Personal information
- Full name: Kevin Mathieu Vinetot
- Date of birth: 14 June 1988 (age 37)
- Place of birth: Villiers-le-Bel, France
- Height: 1.86 m (6 ft 1 in)
- Position(s): Centre-back

Team information
- Current team: Siracusa

Youth career
- Guingamp

Senior career*
- Years: Team / Apps / (Gls)
- 2007–2008: Guingamp B
- 2008–2010: Giulianova / 72 / (3)
- 2010–2013: Crotone / 75 / (2)
- 2013–2014: Genoa / 0 / (0)
- 2013–2014: → Lecce (loan) / 26 / (1)
- 2014–2017: Lecce / 21 / (0)
- 2015–2016: → AlbinoLeffe (loan) / 32 / (0)
- 2017: → Mantova (loan) / 15 / (2)
- 2017–2024: Südtirol / 151 / (4)
- 2024–: Siracusa / 0 / (0)

= Kevin Vinetot =

French footballer (born 1988)

Kevin Mathieu Vinetot (born 14 June 1988) is a French footballer who plays centre-back for Italian club Siracusa.

==Club career==
Born in Villiers-le-Bel, suburb of Paris, Vinetot started in the reserve side of Guingamp. In mid-2008 he moved to Italian side Giulianova, winning the promotion playoffs. In 2009–10 season, he played all 34 league matches and both legs of relegation play-outs.

===Crotone===
In July 2010 he was transferred to Serie B team Crotone along with Francesco Migliore and Fabio Gubinelli.

===Genoa===
In June 2011 he was sold to Serie A team Genoa in co-ownership deal, for €1 million (€950,000 cash plus half of Leonardo Terigi) in 4-year contract. The deal made Crotone had a revenue of €2 million in Italian accounting. Vinetot signed a 4-year contract. But on 17 July 2011 he returned to Crotone. His loan and co-ownership was renewed in summer 2012 and in June 2013 for co-ownership only.

===Lecce===
On 2 August 2013 Vinetot joined Lecce in temporary deal. On 20 June 2014 Vinetot joined Genoa outright, as well as Terigi to Crotone outright.

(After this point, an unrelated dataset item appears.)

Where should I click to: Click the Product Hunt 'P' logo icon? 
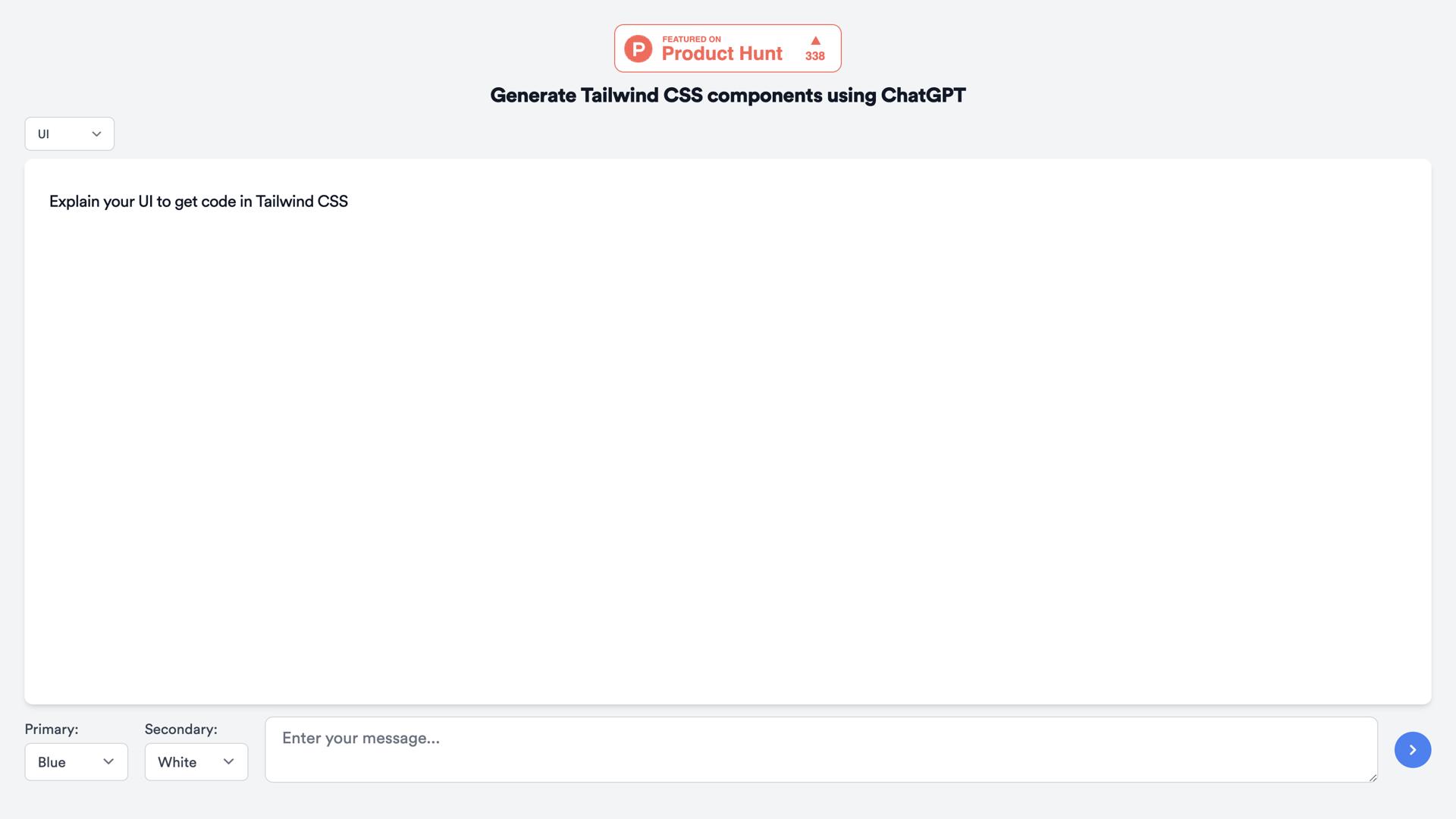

On 12 August 2014 Vinetot was acquired by Lecce outright, with the residual 50% registration rights of Francesco Todisco went to Genoa.

===AlbinoLeffe===
In July 2015 he was loaned to AlbinoLeffe. He made 32 appearances in the Lega Pro.

===Lecce and Mantova===
He returned to Lecce and played three games for the team in the 2016–2017 Lega Pro season before moving to Mantova on loan on 31 January 2017.

===Südtirol===
On 17 July 2017 he moved to Südtirol on a permanent deal.

==Personal life==
Vinetot was born in metropolitan France and is of Guadeloupean descent.